The Departments of Health and Justice have published a significantly delayed report which recommends a change in the law to allow abortion in cases of fatal foetal abnormality (FFA).

The report was commissioned in summer 2016 and completed by October that year, but its publication was delayed indefinitely by the collapse of the Northern Ireland Executive.

The Departments of Health and Justice have now decided to release the 58-page report “on public interest grounds and in line with Freedom of Information responsibilities”, according to a statement issued today.

The working group report recommends “that a change is made to abortion law to provide for termination of pregnancy where the abnormality is of such a nature as to be likely to cause death either before birth, during birth or in the early period after birth”.

It also states: “Where a diagnosis has been made of such an abnormality, it is to be accepted that the continuance of such a pregnancy poses a substantial risk of serious adverse effect on a women’s health and wellbeing.”
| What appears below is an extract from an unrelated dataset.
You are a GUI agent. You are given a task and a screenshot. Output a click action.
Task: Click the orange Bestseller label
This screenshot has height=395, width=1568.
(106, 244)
On the issue of terminology and definitions, the report states that fatal foetal abnormality “is an acceptable description of a diagnosis made, usually around 20 weeks gestation, of a foetal abnormality which will result in death in utero, at birth or shortly after birth”.

It also notes that modern diagnostic resources “allow for very accurate information to be provided to women regarding the condition of the foetus and its viability”.

Members of the inter-Departmental working group held meetings over the course of their work with medical professional bodies and with women and families who had experience of fatal foetal abnormalities.

The report found that some improvements can be made to the care and support of women with a FFA diagnosis through proposals to improve the standard of care under the existing legal framework.

However, health professionals said retaining the existing legal constraints would continue to place an unacceptable burden on women’s health and wellbeing and prevent them from fully meeting their duty of care to women in that situation; women who wish to terminate the pregnancy are denied access to proper standards of health care.

Health professionals overall “considered the current situation to be professionally untenable”.